Gereja juga harus hidup berbagi dalam problem-problem sekuler dari kehidupan manusia biasa, bukan
dengan menguasai melainkan dengan membantu dan melayani. Ungkapan ‘the church for others’ dianut
makin luas dengan dasar yang jelas dari PB yang menggambarkan Yesus sebagai seorang yang mencuci
kaki murid-murid-Nya yang menjadi simbol dari maksud kedatangan-Nya di dunia, yaitu “memberikan
nyawa untuk banyak orang” (Mrk 10:45). Sebagai orang Kristen kita bertugas membebaskan diri dalam
lingkaran posmodernisme tetapi dalam kebebasan rencana Allah: Richard B. Hays mengatakan orang
Kristen dipanggil menjadi sempurna seperti sebuah kota terletak di atas gunung. Orang Kristen dipanggil
untuk menterjemahkan Taurat dan melakukannya sepanjang hari. Orang Kristen dipanggil menerima
orang berdosa, bergaul, dan memenangkan mereka.
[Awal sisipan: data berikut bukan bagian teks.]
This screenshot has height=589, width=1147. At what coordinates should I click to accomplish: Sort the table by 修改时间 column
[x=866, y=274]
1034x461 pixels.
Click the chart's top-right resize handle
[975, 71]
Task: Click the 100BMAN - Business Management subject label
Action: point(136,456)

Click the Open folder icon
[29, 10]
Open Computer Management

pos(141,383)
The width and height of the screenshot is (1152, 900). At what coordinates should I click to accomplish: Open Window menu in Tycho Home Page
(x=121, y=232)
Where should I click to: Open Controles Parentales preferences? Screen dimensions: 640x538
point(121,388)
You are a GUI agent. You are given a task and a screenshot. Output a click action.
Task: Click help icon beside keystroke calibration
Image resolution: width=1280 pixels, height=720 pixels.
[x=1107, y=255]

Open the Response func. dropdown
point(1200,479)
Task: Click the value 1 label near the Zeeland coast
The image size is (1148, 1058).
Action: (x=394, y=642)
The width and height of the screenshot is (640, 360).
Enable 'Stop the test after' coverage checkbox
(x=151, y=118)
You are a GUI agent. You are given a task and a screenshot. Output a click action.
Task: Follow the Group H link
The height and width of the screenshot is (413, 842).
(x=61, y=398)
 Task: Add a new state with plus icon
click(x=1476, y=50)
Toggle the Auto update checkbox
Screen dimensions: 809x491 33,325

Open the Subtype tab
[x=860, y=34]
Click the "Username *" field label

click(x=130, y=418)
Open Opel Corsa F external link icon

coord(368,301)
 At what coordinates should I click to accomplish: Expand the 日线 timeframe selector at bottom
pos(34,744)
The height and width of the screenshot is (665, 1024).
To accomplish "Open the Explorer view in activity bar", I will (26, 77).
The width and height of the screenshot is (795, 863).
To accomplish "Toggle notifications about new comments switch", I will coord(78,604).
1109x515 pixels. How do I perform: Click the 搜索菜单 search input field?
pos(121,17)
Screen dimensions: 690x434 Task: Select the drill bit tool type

Terdengar mudah untuk memenangkan orang
berdosa, namun tantangan akan tetap selalu ada terlebih di era postmodern, gereja masa kini harus lebih
memperkokoh iman dan bergerak lebih gesit dengan optimisme.

Misi berarti keseluruhan tugas yang telah Allah berikan kepada greja demi keselamatan Dunia, tetapi
selalu terkait dengan suatu konteks khusus kuasa jahat, keputusasaan Dan ketersesatan (sebagaimana
yang didefinisikan Yesus tenang misi-Nya menurut Lukas 4:18). Misi mencakup smua kegiatan yang
menolong membebaskan manusia dari perbudakannya di hadapan Allah yang sedang datang, perbudakan
yang meluas dari kebutuhan ekonomi sampai keberadaan tanpa Allah. Misi adalah gereja yang di utus ke
dalam dunia, untuk mengasihi, melayani, memberitakan,mengajar, menyembuhkan, membebaskan.